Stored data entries
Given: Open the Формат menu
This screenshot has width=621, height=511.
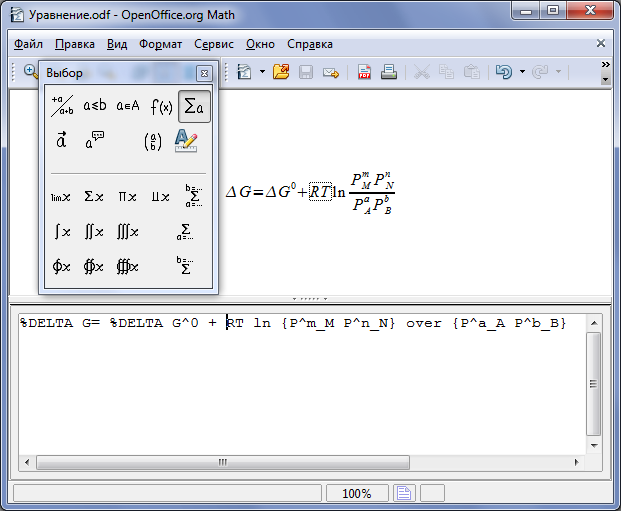Looking at the screenshot, I should click(x=160, y=44).
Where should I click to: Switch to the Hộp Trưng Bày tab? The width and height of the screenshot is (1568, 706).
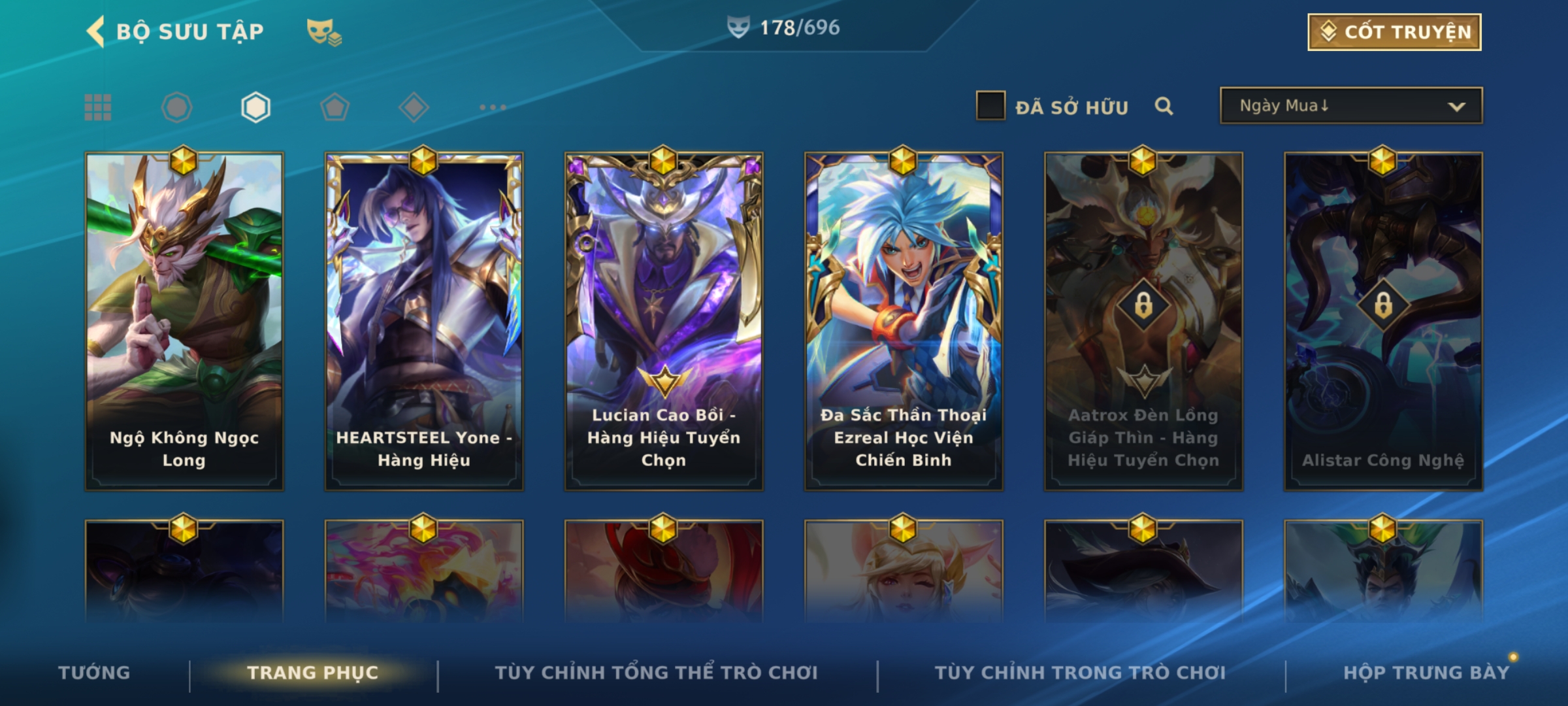[x=1426, y=673]
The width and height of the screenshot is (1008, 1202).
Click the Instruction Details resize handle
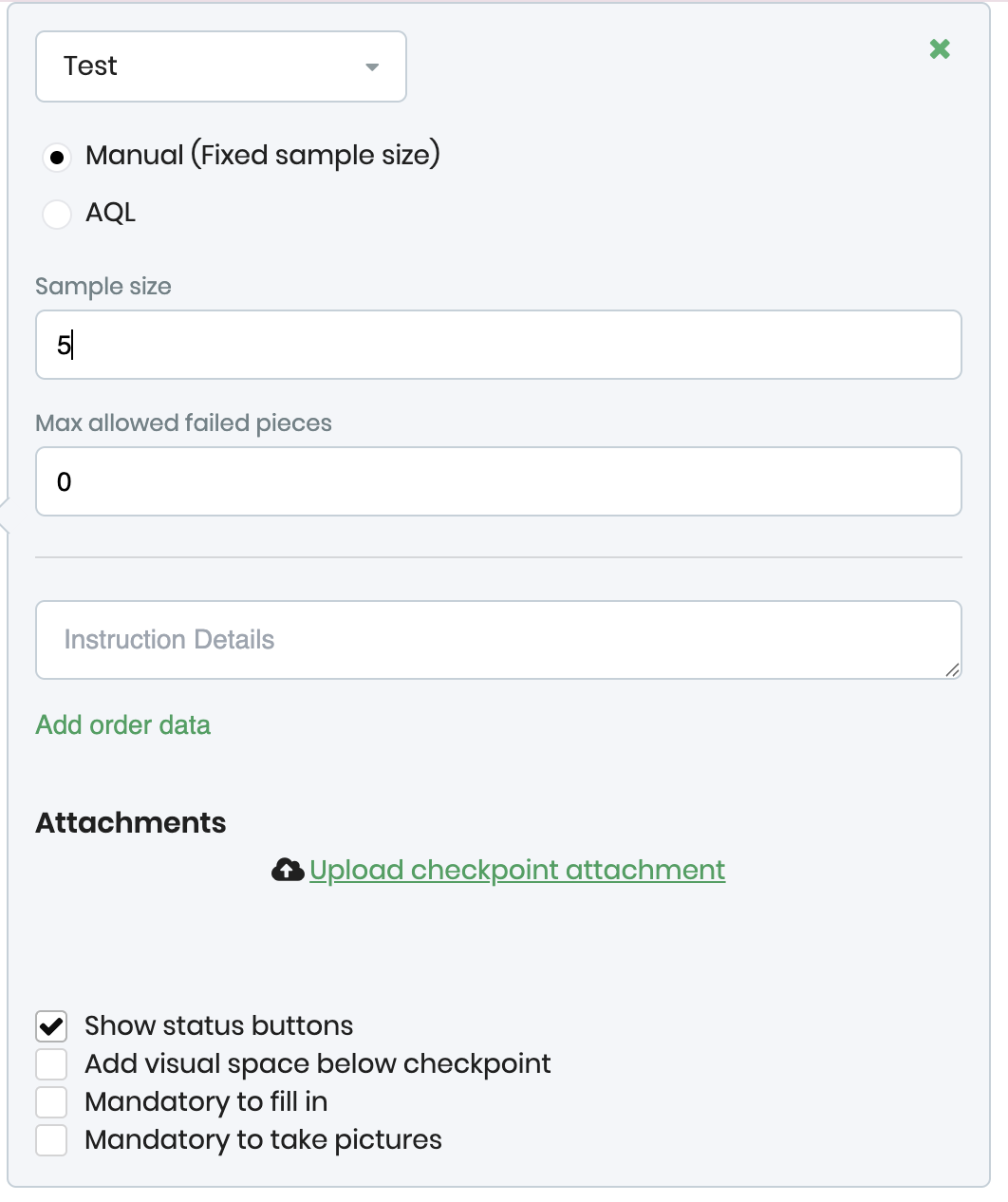(953, 670)
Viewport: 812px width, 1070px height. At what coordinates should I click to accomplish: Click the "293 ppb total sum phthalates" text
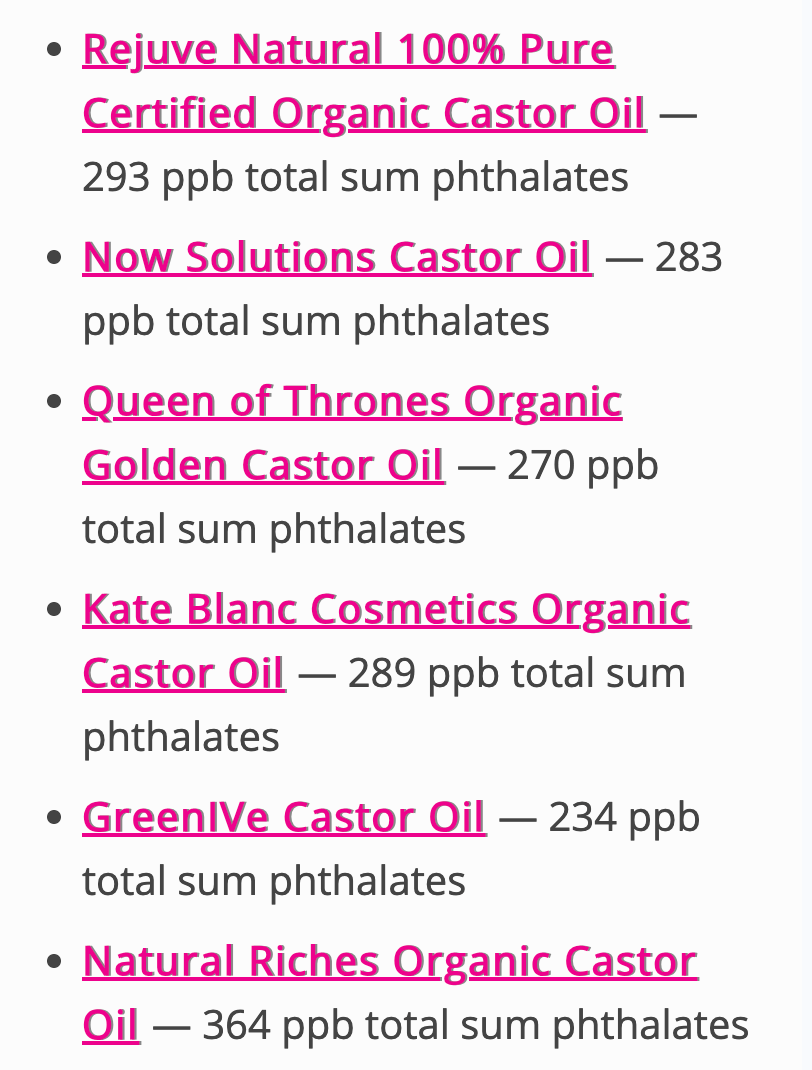pyautogui.click(x=355, y=177)
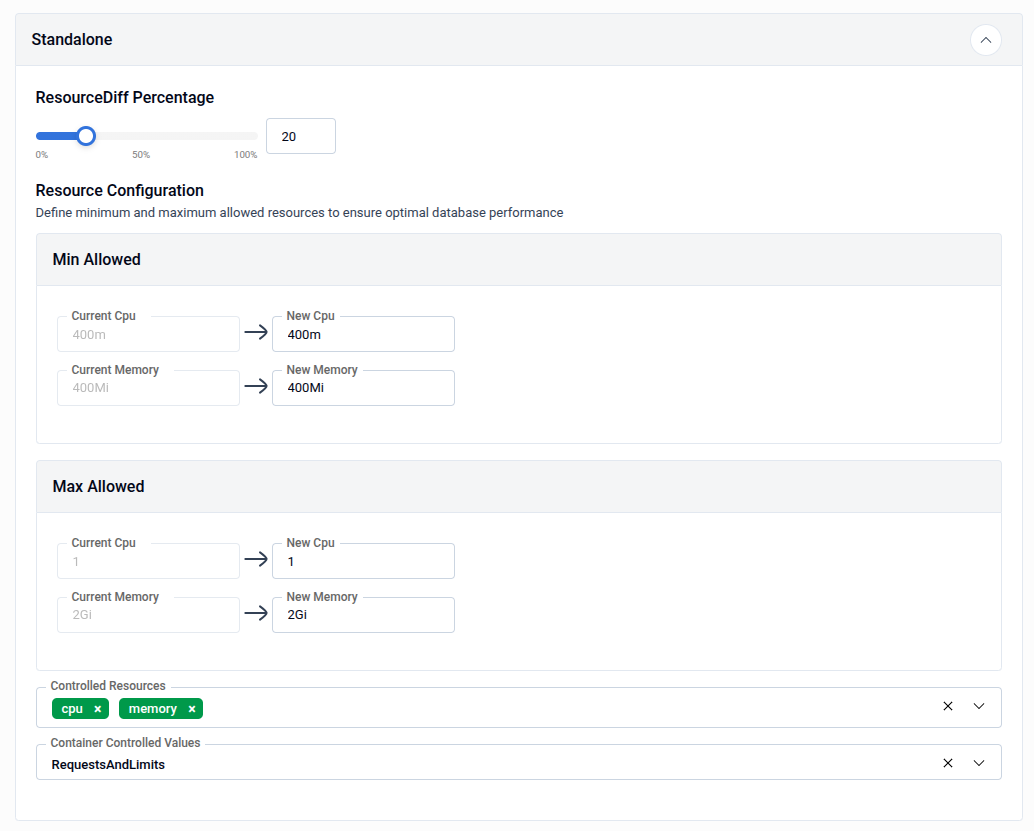Open the Container Controlled Values dropdown
Image resolution: width=1034 pixels, height=831 pixels.
(979, 762)
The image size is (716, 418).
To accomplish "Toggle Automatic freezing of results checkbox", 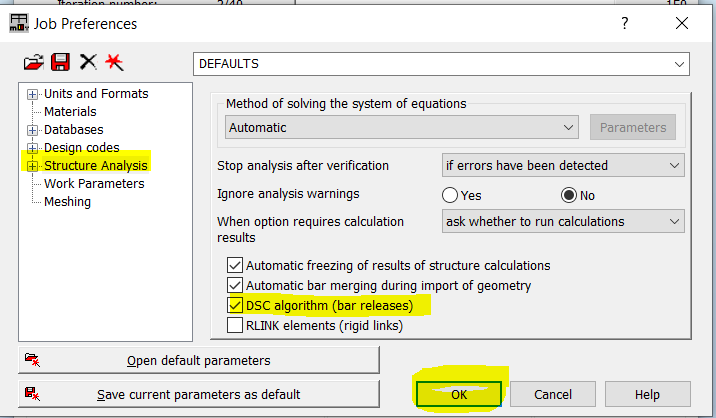I will coord(235,266).
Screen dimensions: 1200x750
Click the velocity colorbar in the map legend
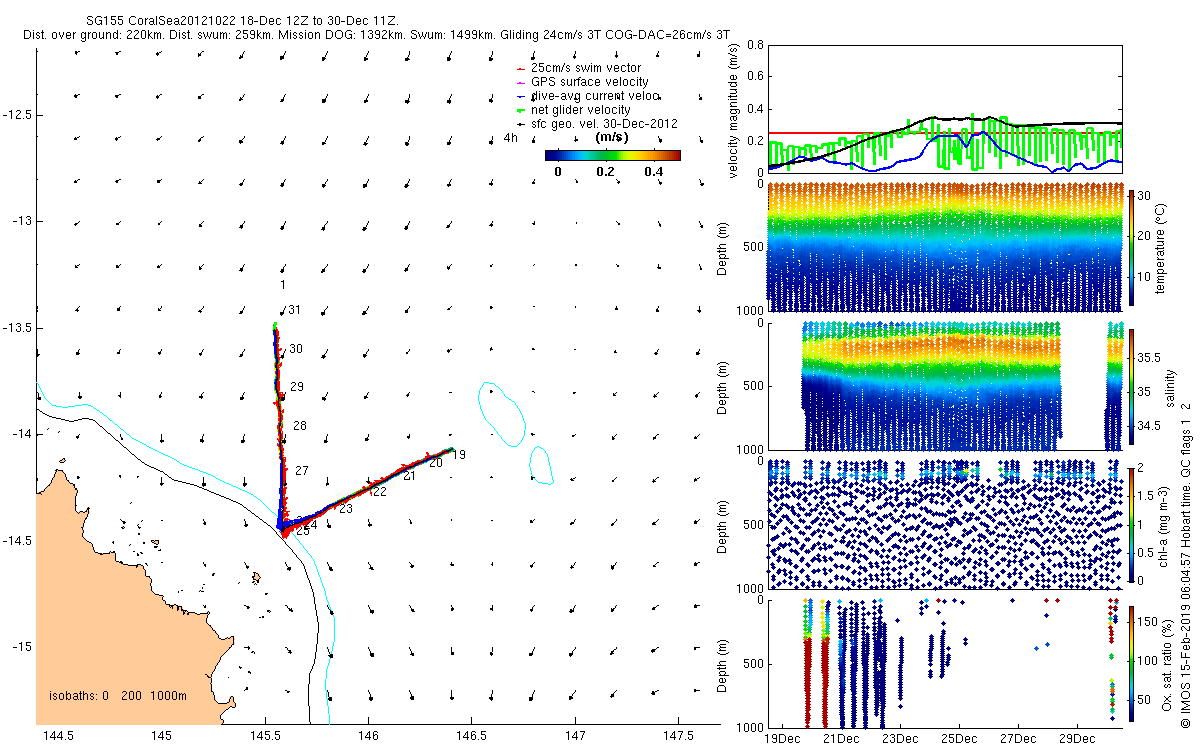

*Your instructions*:
An exact copy is required of the lines from the one holding "Screen dimensions: 1200x750" to the end of the entries above, both included; no pictures belong in it.

*Answer to this exercise*:
Screen dimensions: 1200x750
Click the velocity colorbar in the map legend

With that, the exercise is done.